Generic disclaimer: Ceph Hammer/Jewel, CentOS7
Most of the work was done by our Ceph team, yours truly was partially involved.
We've been using Ceph for a long time, and it's been in production since Firefly. In general it's been working well. Of course we've hit our share of issues, but it's been solid as a whole.
This post is about one specific hard to debug issue. Storage problems are sometimes notoriously difficult to pin down, and this was no exception.
Here's a list of keywords for search engines and your ctrl-f. Ceph slow writes, stalled writes, random performance drops, occasional stalls, few minute write stall
The symptoms of this problem were annoying to say the least, but hard to reproduce. I'm still not sure we're completely rid of them, but is has looked better for the last months.
Occasionally, the Ceph cluster would stall for sometimes a minute, sometimes 3, sometimes 5. It could happen once, or twice/three times in a row. It was clearly visible in the our graphs, and clearly seen on the customer side, but it was never long enough to properly debug, and left very little log trace.
The problem appeared once every few weeks, sometimes once or twice a week. It was random enough and short enough that it was really hard to debug. I think we have had this problem for a longer time, but because it has sometimes been even months between any issues, it's hard to tell.
We have decent monitoring using these excellent collectd modules. Using these we found that our cluster throughput just tanked. Basically no data in, no data out. The radosbench is run every minute to check latencies. These were usually missing when we had the issue, so not even radosbench got an answer. So at least it wasn't a problem with a specific pool.
Sadly the data has already been aggregated, and the granularity reduced, so I can't show the exact graphs, but here at least you see the more active period of the problem from February to May (and a few operator whoopsies after that). The latency peaks correlate with the missing latency reports which aren't visible in this granuarity.
On the client side, the Qemu logs were basically of just as little help as the Ceph logs. There were some timeouts with OSD connections, which I guess is normal if the cluster isn't answering. The connection timeouts were also spread out across OSDs, and didn't match up with specific OSDs or servers, no matter how much I wanted to see patterns to have something to blame.
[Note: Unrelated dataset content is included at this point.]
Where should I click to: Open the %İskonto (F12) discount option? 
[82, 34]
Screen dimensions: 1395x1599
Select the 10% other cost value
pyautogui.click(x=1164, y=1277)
We tried a lot of different things to fix this. Restart OSDs with high commit latencies (which are also visible in Grafana, it's great). Take some suspected possibly bad nodes offline. Make sure there is no network interference. Update Ceph. Tweak Ceph client/server configs. Turn off deep scrubbing. Turn on deep scrubbing. Turn off deep scrubbing again. This all took place over months while debugging efforts continued.
At some point we looked at our virtualized MON nodes. We saw the load rise on them occasionally, and some of the higher loads coincided with the slowdowns. Looking at it later, I think we saw patterns where there were none, there were also just as high loads without any problems.
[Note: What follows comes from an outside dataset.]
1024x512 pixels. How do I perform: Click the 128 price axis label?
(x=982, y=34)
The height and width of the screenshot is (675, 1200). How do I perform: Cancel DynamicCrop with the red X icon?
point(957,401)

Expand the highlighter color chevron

Either way, based on the data we threw some more CPU and memory at the MON VMs, and rebooted them. I would like to say Boom! It got fixed. Due the random rare pattern of the problem it was more like
We haven't seen this problems in now three weeks. I think we did the monitor node fix around that time. Maybe it helped?
I'm also not sure if it was the additional resources that helped, or simply rebooting the nodes after a long uptime.
We've had a few months now without this exact problem. So I think it might be fixed. It might come back after a long monitor node uptime, or it might be gone forever. Most likely we'll see the same symptoms at some point, and think it's the same case, while it might be something else.
The best case is that someone as desperate as I reads this blog post, reboots their MON nodes and solves the issue in a a week instead of months (and sends me a beer over the internet).